Нужно оговориться прежде, чем продолжить, что из себя представлял этот дуэт. Итак, Луи Бернанд попал в это место сразу после того, как потерял слух. У него не было никого, то есть совсем никого, так как за всю свою знаменитую жизнь он не смог создать семью, женившись лишь однажды и в скорости оформив развод. Потеряв своё единственное дело в жизни, он собрал все свои вещи, продал несколько квартир в Париже и на юге, и сам пришёл в дом престарелых, полагая, что это и есть его кода. Здесь он перечитал вообще все книги, обсмотрел все места и опробовал все виды деятельности. Когда сюда поступил Жак, всё изменилось. Его сюда привёл обыкновенный случай – старость. У него есть сын, внуки, но старик остался совсем один после смерти любимой жены, а там, куда он мог прийти и быть не гостем, а членом семьи, совершенно нельзя было вмешиваться. Думаю, это вполне обыденно. Так подумал и Жак, когда ему предложили это место его сын и невестка. Уже около года ему не написали ни строчки и всё, что у него осталось – это мимолётные воспоминания о той, почти нереальной жизни с его любимой, их молодости и семейной жизни.

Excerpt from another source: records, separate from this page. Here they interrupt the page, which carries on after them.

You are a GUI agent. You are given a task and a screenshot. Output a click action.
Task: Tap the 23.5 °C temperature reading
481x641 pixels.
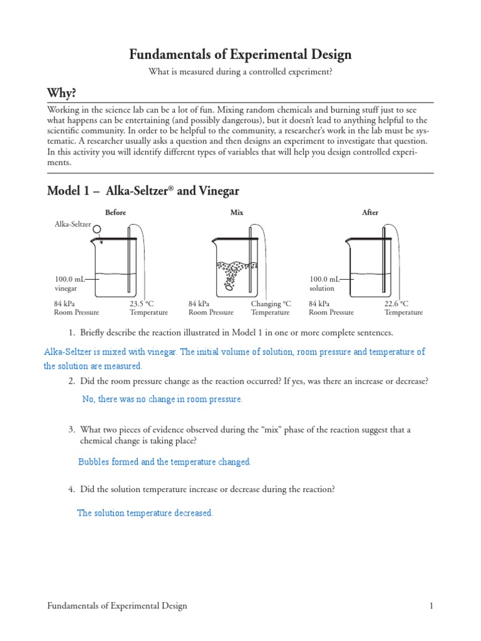142,304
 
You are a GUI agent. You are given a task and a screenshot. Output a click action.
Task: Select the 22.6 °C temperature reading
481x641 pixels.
396,304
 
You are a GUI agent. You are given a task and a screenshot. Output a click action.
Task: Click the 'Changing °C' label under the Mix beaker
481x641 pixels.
271,304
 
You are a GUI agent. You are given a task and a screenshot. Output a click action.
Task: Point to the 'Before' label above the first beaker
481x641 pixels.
115,213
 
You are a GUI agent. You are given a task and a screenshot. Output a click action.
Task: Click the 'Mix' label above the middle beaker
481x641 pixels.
237,213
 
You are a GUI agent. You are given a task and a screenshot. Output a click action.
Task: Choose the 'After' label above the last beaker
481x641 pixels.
370,213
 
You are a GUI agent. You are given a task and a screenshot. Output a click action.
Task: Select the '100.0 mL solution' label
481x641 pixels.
323,284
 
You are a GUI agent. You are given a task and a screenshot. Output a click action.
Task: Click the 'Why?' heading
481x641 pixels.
61,93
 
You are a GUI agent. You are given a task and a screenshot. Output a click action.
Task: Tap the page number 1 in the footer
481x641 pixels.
431,606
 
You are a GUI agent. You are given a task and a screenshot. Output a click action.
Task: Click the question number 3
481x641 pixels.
71,429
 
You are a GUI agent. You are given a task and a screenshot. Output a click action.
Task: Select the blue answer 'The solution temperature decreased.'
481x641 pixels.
145,513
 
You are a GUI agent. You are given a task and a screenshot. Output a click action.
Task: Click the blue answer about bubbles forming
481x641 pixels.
164,462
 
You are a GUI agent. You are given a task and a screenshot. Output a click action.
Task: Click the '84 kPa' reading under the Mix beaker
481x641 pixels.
199,304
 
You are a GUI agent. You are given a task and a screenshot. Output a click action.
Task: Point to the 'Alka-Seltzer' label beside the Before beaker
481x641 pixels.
73,224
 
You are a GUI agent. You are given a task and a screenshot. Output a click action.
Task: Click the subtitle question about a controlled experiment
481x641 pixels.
240,72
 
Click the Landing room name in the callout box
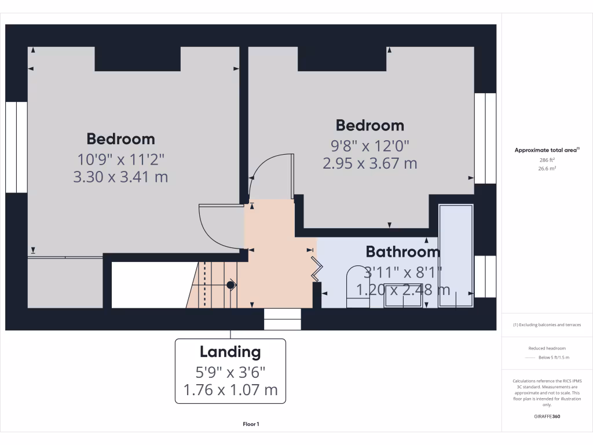click(x=230, y=352)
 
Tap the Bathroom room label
click(x=402, y=252)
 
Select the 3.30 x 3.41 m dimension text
click(x=120, y=177)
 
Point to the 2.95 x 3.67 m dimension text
click(x=369, y=163)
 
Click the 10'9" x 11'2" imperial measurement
click(x=120, y=158)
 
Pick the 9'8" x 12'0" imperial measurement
click(x=369, y=145)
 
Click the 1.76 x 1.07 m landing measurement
click(x=230, y=390)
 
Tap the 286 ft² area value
click(x=547, y=159)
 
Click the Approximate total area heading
click(x=547, y=150)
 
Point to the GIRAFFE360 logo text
click(x=547, y=416)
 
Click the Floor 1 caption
click(x=251, y=425)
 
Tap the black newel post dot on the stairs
click(x=230, y=284)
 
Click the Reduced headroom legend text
click(x=547, y=348)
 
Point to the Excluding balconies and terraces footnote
click(x=547, y=325)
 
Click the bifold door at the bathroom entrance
click(x=317, y=268)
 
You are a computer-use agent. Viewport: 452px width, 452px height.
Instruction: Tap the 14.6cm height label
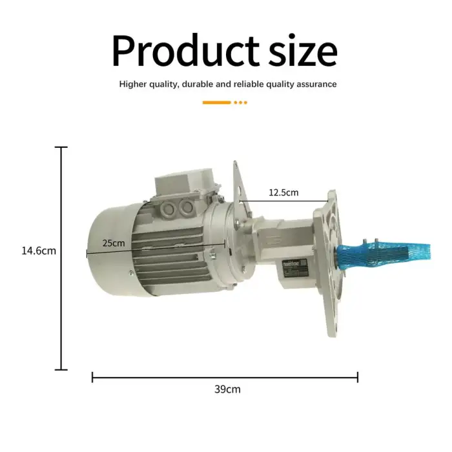39,251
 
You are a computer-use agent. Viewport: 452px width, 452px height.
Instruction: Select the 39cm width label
227,389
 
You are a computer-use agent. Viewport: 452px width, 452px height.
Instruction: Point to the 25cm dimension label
114,243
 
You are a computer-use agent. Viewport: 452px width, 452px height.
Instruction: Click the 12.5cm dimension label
284,192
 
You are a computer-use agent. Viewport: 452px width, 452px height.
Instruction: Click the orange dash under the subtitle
216,102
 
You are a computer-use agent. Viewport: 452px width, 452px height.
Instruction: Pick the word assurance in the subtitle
317,84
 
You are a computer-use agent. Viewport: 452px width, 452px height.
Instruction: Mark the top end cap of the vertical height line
61,147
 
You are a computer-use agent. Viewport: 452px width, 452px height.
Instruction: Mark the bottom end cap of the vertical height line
61,369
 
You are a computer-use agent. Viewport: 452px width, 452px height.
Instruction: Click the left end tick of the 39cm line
92,376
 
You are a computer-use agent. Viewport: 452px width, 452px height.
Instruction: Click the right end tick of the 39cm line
358,376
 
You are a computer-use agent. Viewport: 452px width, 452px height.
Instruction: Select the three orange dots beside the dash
240,102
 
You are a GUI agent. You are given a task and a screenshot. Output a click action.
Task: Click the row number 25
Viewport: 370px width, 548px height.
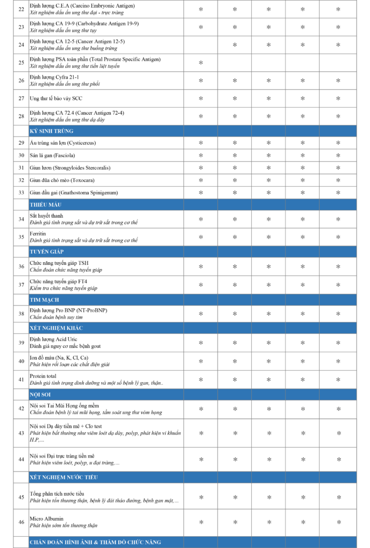coord(21,63)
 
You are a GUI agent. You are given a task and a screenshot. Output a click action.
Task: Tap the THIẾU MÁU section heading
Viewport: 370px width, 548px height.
coord(46,204)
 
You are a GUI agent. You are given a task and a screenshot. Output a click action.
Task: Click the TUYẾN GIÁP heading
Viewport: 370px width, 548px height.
coord(47,252)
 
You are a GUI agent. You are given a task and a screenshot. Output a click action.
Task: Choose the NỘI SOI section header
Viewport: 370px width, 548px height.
coord(41,394)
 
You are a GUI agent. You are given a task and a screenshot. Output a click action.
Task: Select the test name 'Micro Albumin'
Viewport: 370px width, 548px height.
coord(47,518)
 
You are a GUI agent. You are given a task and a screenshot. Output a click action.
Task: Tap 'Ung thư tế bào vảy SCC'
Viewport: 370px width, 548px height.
coord(56,98)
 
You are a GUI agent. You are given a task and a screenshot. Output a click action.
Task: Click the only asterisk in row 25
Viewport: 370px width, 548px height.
coord(201,63)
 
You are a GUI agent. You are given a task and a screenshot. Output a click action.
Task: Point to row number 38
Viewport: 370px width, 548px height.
coord(21,314)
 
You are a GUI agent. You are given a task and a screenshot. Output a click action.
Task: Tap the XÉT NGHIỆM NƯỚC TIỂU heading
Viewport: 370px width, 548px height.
coord(64,477)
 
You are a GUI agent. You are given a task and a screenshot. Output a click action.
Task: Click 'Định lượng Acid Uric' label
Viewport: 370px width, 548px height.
coord(53,339)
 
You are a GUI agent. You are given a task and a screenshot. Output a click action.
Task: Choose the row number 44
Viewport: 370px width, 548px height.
coord(21,459)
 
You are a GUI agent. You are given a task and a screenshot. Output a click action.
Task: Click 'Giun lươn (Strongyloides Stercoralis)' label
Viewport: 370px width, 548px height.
coord(70,168)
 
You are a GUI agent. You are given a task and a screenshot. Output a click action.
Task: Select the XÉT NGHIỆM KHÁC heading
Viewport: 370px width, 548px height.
coord(56,328)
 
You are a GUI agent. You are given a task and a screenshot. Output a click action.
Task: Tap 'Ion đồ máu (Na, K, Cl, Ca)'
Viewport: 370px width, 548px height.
coord(59,357)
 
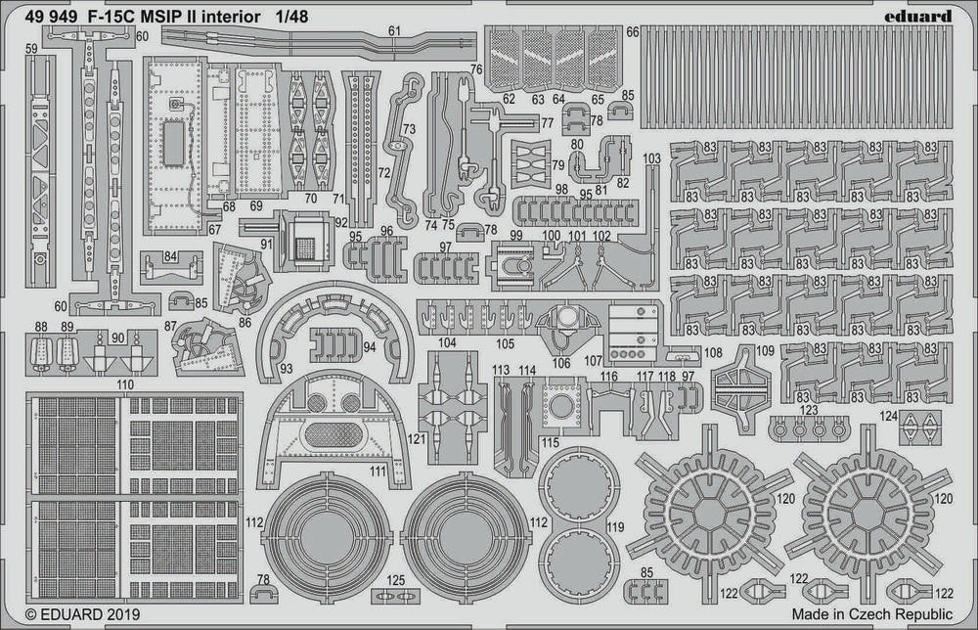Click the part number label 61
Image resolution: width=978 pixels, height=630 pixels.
pyautogui.click(x=394, y=31)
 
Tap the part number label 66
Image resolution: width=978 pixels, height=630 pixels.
pyautogui.click(x=633, y=32)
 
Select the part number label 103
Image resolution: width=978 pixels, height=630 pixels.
pyautogui.click(x=652, y=158)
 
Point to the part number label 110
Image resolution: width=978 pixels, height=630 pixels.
pyautogui.click(x=124, y=386)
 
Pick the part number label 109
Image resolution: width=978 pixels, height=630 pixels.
pyautogui.click(x=765, y=350)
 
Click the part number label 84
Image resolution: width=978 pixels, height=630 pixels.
pyautogui.click(x=171, y=257)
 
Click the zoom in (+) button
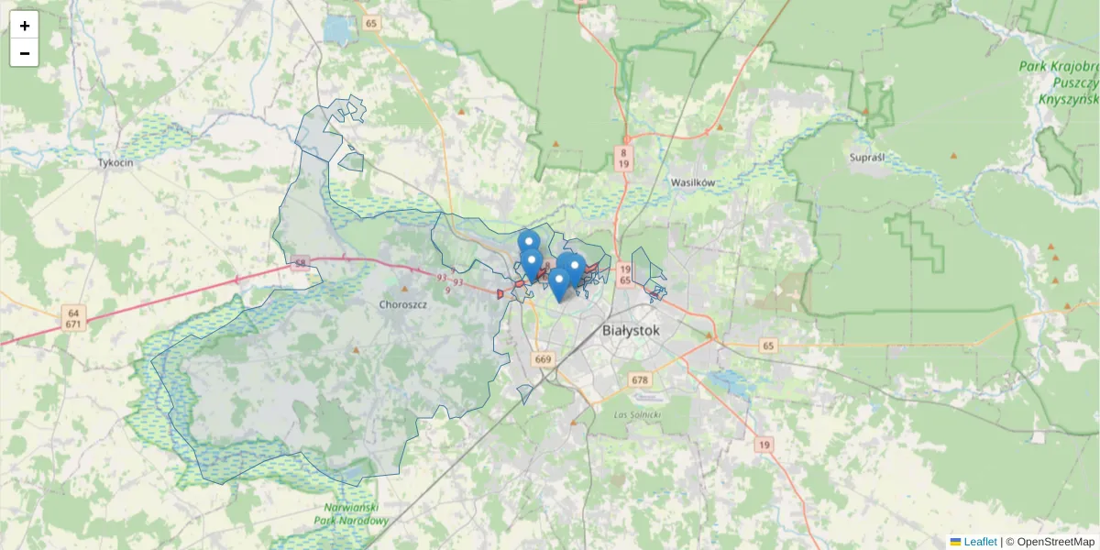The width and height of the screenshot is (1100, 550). [x=24, y=26]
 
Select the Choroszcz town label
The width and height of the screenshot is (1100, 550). [x=403, y=303]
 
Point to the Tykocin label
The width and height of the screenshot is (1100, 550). [x=116, y=162]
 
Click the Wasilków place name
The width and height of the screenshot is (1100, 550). [x=692, y=182]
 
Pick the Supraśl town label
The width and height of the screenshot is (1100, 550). [x=866, y=158]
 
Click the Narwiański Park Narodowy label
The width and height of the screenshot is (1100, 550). [x=357, y=513]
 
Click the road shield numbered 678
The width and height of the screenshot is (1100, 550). [x=640, y=380]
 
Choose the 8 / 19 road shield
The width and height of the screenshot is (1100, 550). [x=623, y=158]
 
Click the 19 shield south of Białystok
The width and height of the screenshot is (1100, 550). [x=764, y=445]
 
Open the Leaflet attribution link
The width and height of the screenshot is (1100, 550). [x=980, y=542]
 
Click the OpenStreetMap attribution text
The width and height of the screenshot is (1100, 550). [x=1055, y=542]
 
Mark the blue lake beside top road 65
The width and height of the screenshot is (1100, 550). [x=336, y=32]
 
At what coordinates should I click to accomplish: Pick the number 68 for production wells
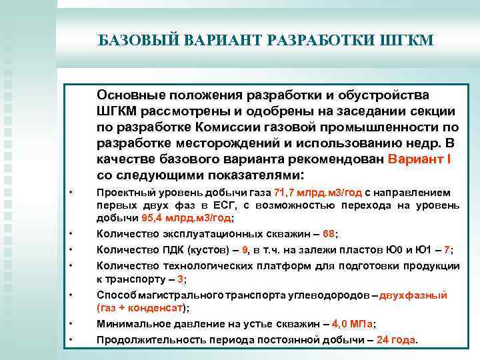pos(329,234)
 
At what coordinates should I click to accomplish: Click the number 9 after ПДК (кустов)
pos(246,250)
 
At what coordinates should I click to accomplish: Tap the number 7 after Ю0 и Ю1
pos(447,250)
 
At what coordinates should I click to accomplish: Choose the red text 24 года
pos(396,339)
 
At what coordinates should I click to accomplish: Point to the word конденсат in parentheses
pos(157,308)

Часто он играл в шахматы сам с собой ввиду того, что партнёра не находилось равного его умениям. Засиживаясь подолгу за чтением в кресле, Луи видел это и в один из ничем не примечательных дней, отложив книгу, он решил сыграть одну партию. Вот так эти две одинокие фигуры встретились за шахматным столом, и всё никак не могут остановиться в игре.
– Аннабель, что там с письмами? – спросил старичок в очках, стараясь растворить свой вопрос в песни легендарной Эдит Пиаф, которая играла по радио. Аннабель отрицательно замахала. Он выдохнул большой шар воздуха из лёгких и переставил фигурку.